Barney Pell was the Technical Area Manager of the Collaborative and Assistant Systems area within the Computational Sciences Division (now the Intelligent Systems Division) at NASA Ames Research Center, where he oversaw a staff of 80 scientists working on information retrieval, search, knowledge management, machine learning, semantic technology, human centered systems, collaboration technology, adaptive user interfaces, human robot interaction, and other areas of artificial intelligence. From 1993 to 1998, Barney Pell worked as a Principal Investigator and Senior Computer Scientist at NASA Ames, where he conducted advanced research and development of autonomous control software for NASA's deep space missions. He was the Architect for the Deep Space One Remote Agent Experiment and the Project Lead for the Executive component of the Remote Agent Experiment, the first intelligent agent to fly onboard and control a spacecraft.

===Business===
Pell is an entrepreneur who has founded or co-founded several business ventures, including Powerset, Moon Express, and LocoMobi.

He was the founder and CEO of Powerset, a San Francisco startup company that built a search engine based on natural language processing technology originally developed at XEROX PARC. On May 11, 2008, the company unveiled a tool for searching a fixed subset of Wikipedia using conversational phrases rather than keywords. On July 1, 2008, Microsoft signed an agreement to acquire Powerset for an estimated $100 million. Powerset became a part of Microsoft's search engine, Bing.

From 2008 until August 2011, Pell served as Partner, Search Strategist, and Evangelist for Microsoft's search engine, Bing and as Head of Bing's Local and Mobile Search teams.

Prior to joining Powerset, Pell was an Entrepreneur-in-Residence at Mayfield Fund, a venture capital firm in Silicon Valley.

Pell is also a founder of Moon Express, Inc., a U.S. company awarded a $10M commercial lunar contract by NASA and a competitor in the Google Lunar X PRIZE.

Pell was also co-founder and chairman of LocoMobi, Inc., a U.S. company developing mobile, software and hardware technology solutions for the parking industry. LocoMobi was winner of the Tie50 Award in 2014.

Pell is also an associate founder of Singularity University and a Machine Learning Fellow at the Creative Destruction Lab at the Rotman School of Management

From 1998 to 2000, Pell served as chief strategist and vice president of business development at StockMaster.com (acquired by Red Herring in March, 2000). From 2000 to 2002, Pell was Chief Strategist and Vice President of Business Development for Whizbang Labs.

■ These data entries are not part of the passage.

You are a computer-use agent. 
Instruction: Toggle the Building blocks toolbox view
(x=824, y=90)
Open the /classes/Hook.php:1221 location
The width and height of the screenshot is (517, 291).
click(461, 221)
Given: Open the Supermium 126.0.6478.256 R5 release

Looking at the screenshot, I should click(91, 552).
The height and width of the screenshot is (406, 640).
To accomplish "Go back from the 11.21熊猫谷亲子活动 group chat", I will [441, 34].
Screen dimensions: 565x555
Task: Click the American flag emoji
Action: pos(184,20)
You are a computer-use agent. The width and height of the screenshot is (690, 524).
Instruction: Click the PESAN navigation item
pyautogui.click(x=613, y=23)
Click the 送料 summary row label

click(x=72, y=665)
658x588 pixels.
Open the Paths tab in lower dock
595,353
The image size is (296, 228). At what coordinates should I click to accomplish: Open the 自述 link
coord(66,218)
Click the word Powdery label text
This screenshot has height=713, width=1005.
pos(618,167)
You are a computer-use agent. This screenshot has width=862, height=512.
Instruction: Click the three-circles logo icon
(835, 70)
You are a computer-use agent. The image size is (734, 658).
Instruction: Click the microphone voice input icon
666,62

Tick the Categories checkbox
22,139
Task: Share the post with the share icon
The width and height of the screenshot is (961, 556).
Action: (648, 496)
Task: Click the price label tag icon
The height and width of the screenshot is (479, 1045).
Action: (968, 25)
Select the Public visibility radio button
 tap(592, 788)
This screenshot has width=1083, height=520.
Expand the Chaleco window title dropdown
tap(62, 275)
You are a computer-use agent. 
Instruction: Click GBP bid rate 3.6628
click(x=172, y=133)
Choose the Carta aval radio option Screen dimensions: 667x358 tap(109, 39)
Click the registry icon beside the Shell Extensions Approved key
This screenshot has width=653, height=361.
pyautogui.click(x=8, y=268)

Pell has been an angel investor and advisor to numerous startup companies, including Pulse.io (acquired by Google), Aardvark (acquired by Google), Appjet (acquired by Google), Jibe Mobile (acquired by Google), Movity (acquired by Trulia), QuestBridge, BrandYourself, CrowdFlower (acquired by Appen), and LinkedIn.

===Views and predictions===
Pell has expressed views and predictions regarding technological advancements in coming years. He believes that humans will soon have "brain-machine interfaces that will let people interact with each other as if they had 'hangouts' in their mind." Pell predicts these interfaces to become available within 20 to 30 years. Pell also predicts advancements in bodily augmentation, such as "even-better-than-human prosthetics and high-quality tissue engineering within 10 years."

Pell believes that with advancements in space exploration technology the moon will soon be a commercially viable resource for material such as platinum and water.

==Awards and recognition==
In 1986, Pell was awarded a National Merit Scholarship.
In 1989, Pell was awarded a Marshall Scholarship.
In 1989, Pell was elected Phi Beta Kappa.
In 1997, Pell was part of the team award a NASA Software of the Year Award for the Deep Space 1 Remote Agent.